Böyle bir hukuk kaldı mı bilmem, ama yine de yazmakta, olmayanı oldurmaya çalışmakta fayda var. Ülküdaşlık hukukundan bahsedilince herkes 12 Eylül öncesine dönüyor. O günün dostluğundan, kardeşliğinden örnek veriyor. Hapishanelerdeki fedakarlıklar anlatılıyor. İşkence hanelerde başkasını yakmamak için kendini yakan arkadaşlarımızın hikayesi anlatılıyor.

Peki niçin o hukuk anlatılırken bugünden hiç örnekler verilmiyor?

Bu bile nereden nereye geldiğimizin bir göstergesi değil mi?

Ne yazık ki, birbirimize sevgiyi, saygıyı yitirdik. İçimizde yine ülkü burcunda bulunan, terbiyesini, dostluğunu muhafaza eden isimler var. Ama o kadar azaldılar ki parmakla sayılacak kadar kaldılar.

Bir hareketin başarısı mensuplarını ne kadar bütünleştirdiğine bağlıdır. Ne kadar bütünleşir, yekvücut olursanız o kadar başarılı olursunuz. Birbirini yiyerek hedefine varmış tek bir hareket var mıdır?

Bütünleşmek içinde davayı doğru anlamak gerekir. Milliyetçiliğe, inanç ve Ülkü imanına bağlanırsanız aynı şemsiyenin altında olursunuz. Kişilere bağlanırsanız kişi sayısı kadar bölünür, sonra da didişir durursunuz.
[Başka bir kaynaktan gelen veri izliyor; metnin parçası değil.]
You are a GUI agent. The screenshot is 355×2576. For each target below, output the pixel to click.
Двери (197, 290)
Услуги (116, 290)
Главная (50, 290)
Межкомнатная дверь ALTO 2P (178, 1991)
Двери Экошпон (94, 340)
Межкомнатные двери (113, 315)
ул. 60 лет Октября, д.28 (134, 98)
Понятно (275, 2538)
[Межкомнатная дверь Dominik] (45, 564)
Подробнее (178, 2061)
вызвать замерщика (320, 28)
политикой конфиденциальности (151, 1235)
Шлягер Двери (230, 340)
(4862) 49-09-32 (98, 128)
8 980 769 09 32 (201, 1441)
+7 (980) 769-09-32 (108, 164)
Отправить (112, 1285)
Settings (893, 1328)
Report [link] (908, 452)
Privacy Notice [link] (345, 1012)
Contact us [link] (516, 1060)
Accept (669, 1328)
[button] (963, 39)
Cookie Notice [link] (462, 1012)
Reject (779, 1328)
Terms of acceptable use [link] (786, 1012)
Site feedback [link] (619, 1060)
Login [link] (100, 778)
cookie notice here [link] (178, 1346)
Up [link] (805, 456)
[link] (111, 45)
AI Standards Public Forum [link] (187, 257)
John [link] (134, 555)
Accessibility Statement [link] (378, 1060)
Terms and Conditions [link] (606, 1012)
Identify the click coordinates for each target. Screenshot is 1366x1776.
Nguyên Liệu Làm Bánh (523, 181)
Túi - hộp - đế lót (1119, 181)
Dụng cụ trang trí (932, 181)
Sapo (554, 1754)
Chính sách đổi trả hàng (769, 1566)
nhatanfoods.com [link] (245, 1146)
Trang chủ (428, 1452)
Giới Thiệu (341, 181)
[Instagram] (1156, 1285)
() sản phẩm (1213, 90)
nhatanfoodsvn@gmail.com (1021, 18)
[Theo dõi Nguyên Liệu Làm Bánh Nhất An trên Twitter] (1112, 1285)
Allah aşkına bir Zafer Partili ile bir MHP'li veya bir İYİ Partili arasında vatanseverlik noktasında ne fark var?

Orada olanların da burada olanların da gönlü aynı dava için atıyor. Ama partiler, liderler farklılaşınca kalpler de farklılaşıyor. Kardeş olması gerekenler hasım oluyor.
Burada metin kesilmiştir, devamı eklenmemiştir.